— start EXTRACT TO READ —

It’s My Birthday and I’ll Snark if I Want To

I turned 60 today.  I know, right?

I was raised in a very large, multigenerational family of Democrats, in the bluest of Blue states.  It’s my heritage; it’s who I am.  Despite that, I was often told that I’d naturally become more conservative as I grew older, because that’s what people do.  Sixty years on now and I’m still wondering when that day will occur.

Nothing is preordained.  We are the authors of our own life stories.  We determine our stories will end.  Our choices matter.  Our beliefs and convictions matter, and should not be so easily discouraged just because people say that’s what happens when time marches on.  So here are a few convictions of my own.  My blog, my birthday.

I believe the spark of divinity dwells in us all, regardless of politics or worldview.  Regardless of identity, ethnic heritage, where they come from, or who they choose to love; monogamous or poly; trans, gender fluid, or cis.  Our ultimate goal is to come together–as one people–not divide ourselves farther than we already are.  We only have this one planet.  It’s not very big, but there’s room for us all.

— end EXTRACT TO READ —
— start DATA ROWS —

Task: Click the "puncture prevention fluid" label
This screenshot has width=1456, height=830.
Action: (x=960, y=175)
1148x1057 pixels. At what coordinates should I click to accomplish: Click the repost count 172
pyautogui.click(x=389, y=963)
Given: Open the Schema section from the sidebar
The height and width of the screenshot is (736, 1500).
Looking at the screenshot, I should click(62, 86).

— end DATA ROWS —

§ TASK PROMPT:
Answer these about the birthday post:
(a) What age did the writer turn?
(b) Which political party did the writer's family belong to?
(c) How many planets does the writer say we have?
These records were drawn from a separate source.

§ PROBLEM SOLUTION:
(a) 60
(b) The Democrats
(c) One